Integrating the technology infrastructures of two separate organizations after a merger or acquisition can be living hell for the IT departments involved. Ever tried to knit together two multiterabyte SANs -- one comprising Brocade Communications Systems Inc. (Nasdaq: BRCD) switches, and the other McData Corp. (Nasdaq: MCDTA) directors -- that are 20 miles apart, each supporting several thousand users, with only five people to complete the job?
Oil refining giant Valero Energy Corp. faced no choice when it merged with Ultramar Diamond Shamrock Corp. in December 2001. It had to find a way to consolidate its two disparate storage networks into one.
The company's two data center campuses, one in Valero's corporate office near downtown San Antonio and the other 20 miles north at the previous headquarters of Ultramar Diamond Shamrock, had two entirely different SANs. One consisted of five Brocade SilkWorm 2800 switches; the other included one McData 6064 and two ES-500 directors.
"And never the twain shall meet." That's what Kent Arnott, technical specialist at Valero, says was his first thought when he approached the problem.
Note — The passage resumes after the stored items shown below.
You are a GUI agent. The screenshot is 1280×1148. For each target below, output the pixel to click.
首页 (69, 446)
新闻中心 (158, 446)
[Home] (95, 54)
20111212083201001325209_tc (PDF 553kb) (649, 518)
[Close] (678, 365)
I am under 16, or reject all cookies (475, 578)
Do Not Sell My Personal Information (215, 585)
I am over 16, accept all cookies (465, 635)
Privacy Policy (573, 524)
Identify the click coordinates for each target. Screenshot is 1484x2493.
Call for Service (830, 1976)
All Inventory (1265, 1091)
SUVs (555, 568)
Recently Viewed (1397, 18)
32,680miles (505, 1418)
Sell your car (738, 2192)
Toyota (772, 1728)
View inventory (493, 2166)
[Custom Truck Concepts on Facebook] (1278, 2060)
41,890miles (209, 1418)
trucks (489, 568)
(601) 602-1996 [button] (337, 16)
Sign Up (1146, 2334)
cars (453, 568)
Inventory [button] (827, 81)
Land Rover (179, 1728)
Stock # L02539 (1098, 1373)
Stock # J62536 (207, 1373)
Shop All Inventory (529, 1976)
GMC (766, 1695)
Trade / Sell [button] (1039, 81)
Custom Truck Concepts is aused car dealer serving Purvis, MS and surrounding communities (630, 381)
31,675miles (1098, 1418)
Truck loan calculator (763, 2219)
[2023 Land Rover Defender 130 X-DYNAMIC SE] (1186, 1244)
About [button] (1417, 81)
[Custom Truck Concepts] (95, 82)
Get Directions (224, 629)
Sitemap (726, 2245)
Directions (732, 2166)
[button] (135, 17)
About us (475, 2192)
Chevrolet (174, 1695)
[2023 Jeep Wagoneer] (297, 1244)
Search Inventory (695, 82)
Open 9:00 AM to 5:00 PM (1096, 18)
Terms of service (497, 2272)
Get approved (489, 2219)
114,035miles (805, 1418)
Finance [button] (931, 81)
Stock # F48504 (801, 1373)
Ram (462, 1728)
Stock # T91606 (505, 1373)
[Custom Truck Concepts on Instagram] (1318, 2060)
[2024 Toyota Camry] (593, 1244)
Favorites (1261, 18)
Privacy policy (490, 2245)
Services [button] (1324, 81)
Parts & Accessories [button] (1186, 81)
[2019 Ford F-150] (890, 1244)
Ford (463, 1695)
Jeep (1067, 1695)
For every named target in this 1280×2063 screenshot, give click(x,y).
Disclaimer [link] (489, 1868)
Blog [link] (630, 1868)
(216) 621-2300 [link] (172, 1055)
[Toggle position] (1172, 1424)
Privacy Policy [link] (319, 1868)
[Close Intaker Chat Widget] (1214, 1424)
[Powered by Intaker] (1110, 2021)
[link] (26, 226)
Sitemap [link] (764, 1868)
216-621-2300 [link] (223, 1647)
Together, the SANs support 30 TBytes of data housed in Hitachi Data Systems (HDS) and IBM Corp. (NYSE: IBM) arrays connected to 300 servers. Valero needed something that would merge the two architectures, allowing centralized management of this disk space. In addition, in combining the two networks, Valero needed to provide support for multipath I/O host bus adapters (HBAs) for Sun Microsystems Inc. (Nasdaq: SUNW) Solaris, Windows NT and 2000, IBM AIX, and Hewlett-Packard Co. (NYSE: HPQ) UX; it needed the SAN to be fully redundant; and it needed to support HP Storage Data Protector clustering software and IBM Tivoli Storage Manager [ed. note: No walk in the park!].